Tomando a discussão em abstrato, a teoria constitucional nos leva para o debate dos poderes do Estado, da harmonia entre esses mesmos poderes e até, considerando a tensão que se estabelece nas fronteiras do Legislativo e do Judiciário, para a discussão da judicialização da política. Contudo, nem a produção legislativa, tampouco a produção jurisprudencial estão isentas dos atravessamentos do cotidiano e da vivência em sociedade. Aqui, no que concerne à Lei de Drogas, as díades criminalização/descriminalização, porte/tráfico, usuário/traficante convocam e expressam, em sua interpretação, concepções de segurança pública e escolhas de política criminal.

A PEC 45/23, segundo seus subscritores, vai ao encontro do direito à saúde, dialoga com a hediondez do tráfico e, no campo da segurança pública, está em sintonia com a incumbência da Polícia Federal de prevenir e reprimir o tráfico de entorpecentes. Entretanto, é silente quanto à seletividade penal, quanto à filtragem racial, quanto ao encarceramento daí derivado que atinge de forma contundente a população negra. E, inclusive, segundo dados da Secretaria de Políticas sobre Drogas do Ministério da Justiça e Segurança Pública (Senad/MJSP, 2023), o tráfico representa uma das maiores causas de prisão de mulheres, chegando a 54% dos casos, sendo que para os homens atinge 27,65%.

Como tratado em “Baseado em dados: como diferenciar usuários e traficantes de drogas? Uma defesa da adoção de critérios objetivos de quantidade.” (Fonte Segura, Edição 226), na medida em que a lei não fixa parâmetros para caracterizar objetivamente o tráfico de drogas e diferenciá-lo do porte, os dados evidenciam que a tipificação do tráfico se ancora no perfil social, econômico e racial, e leva em conta o local onde ocorreu o flagrante.

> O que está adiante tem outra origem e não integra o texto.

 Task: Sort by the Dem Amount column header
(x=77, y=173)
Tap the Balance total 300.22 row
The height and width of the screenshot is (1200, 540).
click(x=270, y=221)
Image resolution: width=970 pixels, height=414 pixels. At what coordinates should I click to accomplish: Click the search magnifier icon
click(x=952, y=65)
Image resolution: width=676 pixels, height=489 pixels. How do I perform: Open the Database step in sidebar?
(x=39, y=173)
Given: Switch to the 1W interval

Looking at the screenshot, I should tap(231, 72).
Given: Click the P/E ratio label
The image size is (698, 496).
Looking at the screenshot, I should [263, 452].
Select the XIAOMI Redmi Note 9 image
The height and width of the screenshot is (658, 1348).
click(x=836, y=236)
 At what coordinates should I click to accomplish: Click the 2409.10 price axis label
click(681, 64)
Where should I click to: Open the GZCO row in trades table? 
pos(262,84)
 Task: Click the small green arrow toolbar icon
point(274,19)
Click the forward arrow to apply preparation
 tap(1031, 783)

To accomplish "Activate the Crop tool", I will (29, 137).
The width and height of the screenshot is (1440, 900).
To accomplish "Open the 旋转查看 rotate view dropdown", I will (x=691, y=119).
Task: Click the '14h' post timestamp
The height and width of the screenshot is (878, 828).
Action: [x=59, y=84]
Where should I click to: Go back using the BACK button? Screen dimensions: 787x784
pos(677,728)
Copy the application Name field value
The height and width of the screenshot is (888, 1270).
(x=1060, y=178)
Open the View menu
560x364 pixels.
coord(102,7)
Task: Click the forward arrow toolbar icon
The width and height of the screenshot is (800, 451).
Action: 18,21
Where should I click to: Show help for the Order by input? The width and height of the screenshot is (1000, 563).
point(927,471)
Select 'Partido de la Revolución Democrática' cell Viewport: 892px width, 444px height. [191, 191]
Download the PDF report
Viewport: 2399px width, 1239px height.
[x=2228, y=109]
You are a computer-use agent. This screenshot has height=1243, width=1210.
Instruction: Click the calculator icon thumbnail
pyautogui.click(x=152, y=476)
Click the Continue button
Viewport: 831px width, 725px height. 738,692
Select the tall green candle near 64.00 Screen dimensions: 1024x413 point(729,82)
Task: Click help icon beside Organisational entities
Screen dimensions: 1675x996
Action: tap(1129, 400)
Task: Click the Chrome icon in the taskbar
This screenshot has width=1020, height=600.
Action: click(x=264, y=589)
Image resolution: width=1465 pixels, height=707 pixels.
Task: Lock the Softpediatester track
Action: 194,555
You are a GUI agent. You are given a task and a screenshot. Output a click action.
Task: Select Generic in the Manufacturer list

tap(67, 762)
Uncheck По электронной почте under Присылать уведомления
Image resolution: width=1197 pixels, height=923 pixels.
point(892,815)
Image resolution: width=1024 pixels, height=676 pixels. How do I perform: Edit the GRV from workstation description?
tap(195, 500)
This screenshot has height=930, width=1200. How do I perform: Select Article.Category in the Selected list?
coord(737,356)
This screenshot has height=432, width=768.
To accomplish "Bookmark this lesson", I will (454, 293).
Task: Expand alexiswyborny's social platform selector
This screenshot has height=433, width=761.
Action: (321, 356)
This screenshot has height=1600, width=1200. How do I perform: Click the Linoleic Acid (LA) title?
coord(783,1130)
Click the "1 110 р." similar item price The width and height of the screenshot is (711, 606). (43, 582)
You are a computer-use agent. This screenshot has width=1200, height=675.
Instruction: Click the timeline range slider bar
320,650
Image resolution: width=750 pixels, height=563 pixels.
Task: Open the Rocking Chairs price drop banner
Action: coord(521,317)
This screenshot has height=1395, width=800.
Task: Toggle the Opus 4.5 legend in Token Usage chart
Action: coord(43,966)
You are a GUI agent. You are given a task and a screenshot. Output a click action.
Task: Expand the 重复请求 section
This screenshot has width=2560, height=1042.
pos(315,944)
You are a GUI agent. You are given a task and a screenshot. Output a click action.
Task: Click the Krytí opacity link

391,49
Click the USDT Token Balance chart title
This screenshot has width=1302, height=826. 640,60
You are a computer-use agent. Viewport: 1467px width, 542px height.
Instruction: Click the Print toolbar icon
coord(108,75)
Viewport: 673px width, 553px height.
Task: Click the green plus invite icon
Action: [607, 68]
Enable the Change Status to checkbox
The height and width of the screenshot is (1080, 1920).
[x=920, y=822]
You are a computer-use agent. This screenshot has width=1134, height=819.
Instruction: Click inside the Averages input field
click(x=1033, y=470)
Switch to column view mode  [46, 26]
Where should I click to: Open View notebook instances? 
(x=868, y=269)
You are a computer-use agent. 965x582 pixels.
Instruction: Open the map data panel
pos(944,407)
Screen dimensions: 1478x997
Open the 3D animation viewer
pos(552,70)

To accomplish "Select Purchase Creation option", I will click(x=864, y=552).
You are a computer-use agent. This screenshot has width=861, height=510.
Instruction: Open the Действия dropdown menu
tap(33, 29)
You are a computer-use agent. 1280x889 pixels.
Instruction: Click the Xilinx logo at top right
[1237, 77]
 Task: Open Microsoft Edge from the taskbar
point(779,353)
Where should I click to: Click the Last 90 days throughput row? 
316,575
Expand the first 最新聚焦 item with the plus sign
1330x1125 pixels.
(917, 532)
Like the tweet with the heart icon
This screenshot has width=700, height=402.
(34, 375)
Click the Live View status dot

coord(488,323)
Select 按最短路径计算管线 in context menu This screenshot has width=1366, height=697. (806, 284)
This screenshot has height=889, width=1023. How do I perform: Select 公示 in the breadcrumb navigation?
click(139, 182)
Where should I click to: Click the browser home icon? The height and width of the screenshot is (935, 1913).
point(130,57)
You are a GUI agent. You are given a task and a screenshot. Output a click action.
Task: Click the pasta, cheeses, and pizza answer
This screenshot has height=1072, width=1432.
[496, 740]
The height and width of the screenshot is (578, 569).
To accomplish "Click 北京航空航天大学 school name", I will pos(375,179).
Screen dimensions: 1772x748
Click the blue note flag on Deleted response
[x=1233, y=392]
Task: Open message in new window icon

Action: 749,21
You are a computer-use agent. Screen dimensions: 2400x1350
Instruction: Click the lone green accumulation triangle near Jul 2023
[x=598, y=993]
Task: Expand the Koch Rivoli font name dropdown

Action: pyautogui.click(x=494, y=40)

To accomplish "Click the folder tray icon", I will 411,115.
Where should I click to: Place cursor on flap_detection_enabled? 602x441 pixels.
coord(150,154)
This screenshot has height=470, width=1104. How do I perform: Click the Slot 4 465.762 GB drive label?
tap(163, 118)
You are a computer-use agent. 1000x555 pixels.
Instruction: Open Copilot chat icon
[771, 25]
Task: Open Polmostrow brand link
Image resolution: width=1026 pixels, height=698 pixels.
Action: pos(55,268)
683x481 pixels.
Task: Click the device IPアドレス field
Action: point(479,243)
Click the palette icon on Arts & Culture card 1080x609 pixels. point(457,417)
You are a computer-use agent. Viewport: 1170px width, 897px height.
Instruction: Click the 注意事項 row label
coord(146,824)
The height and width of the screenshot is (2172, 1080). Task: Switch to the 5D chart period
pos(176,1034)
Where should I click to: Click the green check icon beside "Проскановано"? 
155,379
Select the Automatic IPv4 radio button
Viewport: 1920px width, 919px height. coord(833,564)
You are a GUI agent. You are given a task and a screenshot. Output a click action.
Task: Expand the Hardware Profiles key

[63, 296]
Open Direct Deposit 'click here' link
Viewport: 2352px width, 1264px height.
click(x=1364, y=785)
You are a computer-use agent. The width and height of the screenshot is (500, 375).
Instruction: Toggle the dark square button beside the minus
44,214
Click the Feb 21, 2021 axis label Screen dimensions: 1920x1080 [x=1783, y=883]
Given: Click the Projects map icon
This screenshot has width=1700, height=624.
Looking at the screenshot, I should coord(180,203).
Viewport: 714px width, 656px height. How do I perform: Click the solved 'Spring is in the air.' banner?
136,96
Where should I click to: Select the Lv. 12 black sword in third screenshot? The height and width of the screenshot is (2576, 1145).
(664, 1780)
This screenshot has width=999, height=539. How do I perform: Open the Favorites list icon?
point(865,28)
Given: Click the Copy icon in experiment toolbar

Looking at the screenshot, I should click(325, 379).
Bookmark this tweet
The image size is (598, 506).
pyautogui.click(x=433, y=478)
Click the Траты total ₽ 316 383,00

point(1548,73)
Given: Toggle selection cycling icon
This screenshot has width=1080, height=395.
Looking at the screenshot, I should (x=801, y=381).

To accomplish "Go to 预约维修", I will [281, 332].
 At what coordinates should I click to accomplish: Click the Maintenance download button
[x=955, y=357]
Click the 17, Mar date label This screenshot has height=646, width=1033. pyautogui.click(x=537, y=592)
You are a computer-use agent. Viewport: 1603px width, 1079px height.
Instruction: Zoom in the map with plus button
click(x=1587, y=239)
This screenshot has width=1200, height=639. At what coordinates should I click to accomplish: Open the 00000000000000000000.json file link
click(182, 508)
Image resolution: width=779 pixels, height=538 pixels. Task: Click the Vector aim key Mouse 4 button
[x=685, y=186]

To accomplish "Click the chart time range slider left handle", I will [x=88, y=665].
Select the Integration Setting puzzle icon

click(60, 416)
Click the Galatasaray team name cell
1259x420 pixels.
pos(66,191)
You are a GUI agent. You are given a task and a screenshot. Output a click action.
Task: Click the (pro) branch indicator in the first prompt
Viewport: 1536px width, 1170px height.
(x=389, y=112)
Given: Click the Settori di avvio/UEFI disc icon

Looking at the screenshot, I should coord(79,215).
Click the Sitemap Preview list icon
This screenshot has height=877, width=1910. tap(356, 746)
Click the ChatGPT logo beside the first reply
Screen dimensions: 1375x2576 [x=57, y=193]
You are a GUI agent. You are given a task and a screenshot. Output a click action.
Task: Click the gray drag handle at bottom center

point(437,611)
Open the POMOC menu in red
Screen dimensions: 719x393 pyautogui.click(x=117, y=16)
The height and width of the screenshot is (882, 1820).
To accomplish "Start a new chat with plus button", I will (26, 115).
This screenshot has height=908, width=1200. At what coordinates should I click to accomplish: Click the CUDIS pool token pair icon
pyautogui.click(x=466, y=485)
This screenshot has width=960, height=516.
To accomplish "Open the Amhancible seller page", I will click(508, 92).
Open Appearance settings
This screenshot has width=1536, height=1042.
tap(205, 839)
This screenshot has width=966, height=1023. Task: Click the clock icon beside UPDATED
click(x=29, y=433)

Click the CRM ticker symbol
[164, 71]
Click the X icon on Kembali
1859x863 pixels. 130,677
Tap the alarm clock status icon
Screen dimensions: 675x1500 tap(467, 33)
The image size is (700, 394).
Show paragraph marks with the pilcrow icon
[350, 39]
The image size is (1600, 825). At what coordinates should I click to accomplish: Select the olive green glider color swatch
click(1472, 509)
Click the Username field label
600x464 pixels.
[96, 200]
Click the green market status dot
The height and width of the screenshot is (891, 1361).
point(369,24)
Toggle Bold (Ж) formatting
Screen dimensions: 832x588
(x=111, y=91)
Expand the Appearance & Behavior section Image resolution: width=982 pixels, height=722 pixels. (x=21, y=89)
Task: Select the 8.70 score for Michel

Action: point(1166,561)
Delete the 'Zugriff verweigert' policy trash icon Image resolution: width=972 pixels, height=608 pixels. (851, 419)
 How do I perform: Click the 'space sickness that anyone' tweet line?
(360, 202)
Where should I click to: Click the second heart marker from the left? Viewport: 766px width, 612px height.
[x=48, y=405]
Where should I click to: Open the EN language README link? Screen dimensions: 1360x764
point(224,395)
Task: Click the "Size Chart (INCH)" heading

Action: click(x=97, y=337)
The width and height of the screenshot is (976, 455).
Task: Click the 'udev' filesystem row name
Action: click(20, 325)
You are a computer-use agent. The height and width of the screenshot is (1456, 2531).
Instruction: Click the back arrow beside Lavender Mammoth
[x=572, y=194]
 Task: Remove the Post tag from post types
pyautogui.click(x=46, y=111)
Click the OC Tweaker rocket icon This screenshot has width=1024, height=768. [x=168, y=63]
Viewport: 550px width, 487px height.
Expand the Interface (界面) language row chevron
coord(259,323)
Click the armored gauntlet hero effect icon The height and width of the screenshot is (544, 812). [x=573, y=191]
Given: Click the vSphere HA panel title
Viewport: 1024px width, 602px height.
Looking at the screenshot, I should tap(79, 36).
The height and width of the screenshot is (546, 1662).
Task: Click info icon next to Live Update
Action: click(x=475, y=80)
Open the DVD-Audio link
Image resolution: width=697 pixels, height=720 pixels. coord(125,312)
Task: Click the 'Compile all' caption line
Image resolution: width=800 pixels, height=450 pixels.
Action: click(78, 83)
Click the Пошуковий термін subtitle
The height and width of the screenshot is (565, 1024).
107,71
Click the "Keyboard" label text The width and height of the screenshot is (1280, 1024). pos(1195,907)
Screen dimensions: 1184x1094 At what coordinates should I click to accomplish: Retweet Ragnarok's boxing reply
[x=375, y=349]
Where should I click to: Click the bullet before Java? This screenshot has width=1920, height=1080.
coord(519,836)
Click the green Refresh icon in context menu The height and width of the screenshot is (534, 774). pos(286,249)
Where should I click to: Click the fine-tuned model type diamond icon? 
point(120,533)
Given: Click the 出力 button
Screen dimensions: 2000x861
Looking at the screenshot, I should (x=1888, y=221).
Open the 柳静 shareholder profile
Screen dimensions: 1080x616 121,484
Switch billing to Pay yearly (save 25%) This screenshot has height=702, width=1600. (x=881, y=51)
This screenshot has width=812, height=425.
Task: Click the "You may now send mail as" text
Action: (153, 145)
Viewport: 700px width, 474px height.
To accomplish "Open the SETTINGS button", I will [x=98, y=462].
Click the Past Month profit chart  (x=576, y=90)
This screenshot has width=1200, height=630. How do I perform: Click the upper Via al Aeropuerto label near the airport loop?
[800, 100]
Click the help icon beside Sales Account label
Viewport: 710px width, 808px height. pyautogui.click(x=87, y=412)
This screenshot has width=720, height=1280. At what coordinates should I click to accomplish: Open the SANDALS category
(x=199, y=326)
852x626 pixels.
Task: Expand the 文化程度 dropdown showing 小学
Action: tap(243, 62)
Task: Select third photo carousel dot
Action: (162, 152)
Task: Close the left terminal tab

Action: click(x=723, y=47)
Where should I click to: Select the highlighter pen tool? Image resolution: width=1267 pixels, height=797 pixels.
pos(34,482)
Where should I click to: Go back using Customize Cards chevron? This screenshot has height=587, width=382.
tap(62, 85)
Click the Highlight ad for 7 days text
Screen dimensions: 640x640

Em 2016, o Relatório Final da CPI Genocídio da Juventude Negra – conduzida pelo mesmo Senado que agora pauta a PEC das Drogas – registrou, com relação ao tráfico de drogas e à violência contra a juventude que a “Guerra às drogas”, pautada sobretudo pelo confronto do Estado junto a comunidades, que os jovens, em sua grande maioria negros, foram os mais vitimizados. Nessa toada, passa a ser sinônimo de eficiência do poder público o extermínio físico dos corpos negros – traduzidos no encarceramento em massa, bem como na naturalização do aumento persistente da letalidade negra – encobrindo o racismo que é dissimulado, no contexto brasileiro, na existência de normas que vedam a discriminação.

Em 2023, no reconhecimento do Estado de Coisas Inconstitucional ( ADPF 347), o STF reconheceu uma grave e massiva violação de direitos fundamentais dos presos – e estamos falando do mesmo Judiciário que atua de forma hesitante – isso porque se vai de encontro ao vazio legislativo da Lei de Drogas,  segue produzindo e reproduzindo decisões, como o caso emblemático de Rafael Braga (2016), condenado com base em abordagem policial, sem testemunhas, por tráfico de entorpecentes, com 0,6g de maconha e 9,3g de cocaína.

Desse modo, o que superficialmente aparece como um confronto que envolveria as fronteiras entre o jurídico e o político, camufla, em verdade, uma escolha. Dito de outro modo, pautar o debate sobre a criminalização das drogas – e é disto que estamos falando na PEC 45/23 – como se de seletividade penal não se tratasse, é consentir com a perpetuação do racismo estrutural e institucional, com a criminalização da pobreza, com a prisão como mecanismo de expurgo dos indesejados socialmente.

O timing da política pode se perder e ser capturado por disputas partidárias. O timing do jurídico pode se esvaziar, em debates de formalidades processuais, que sequer alcançam o cerne da questão.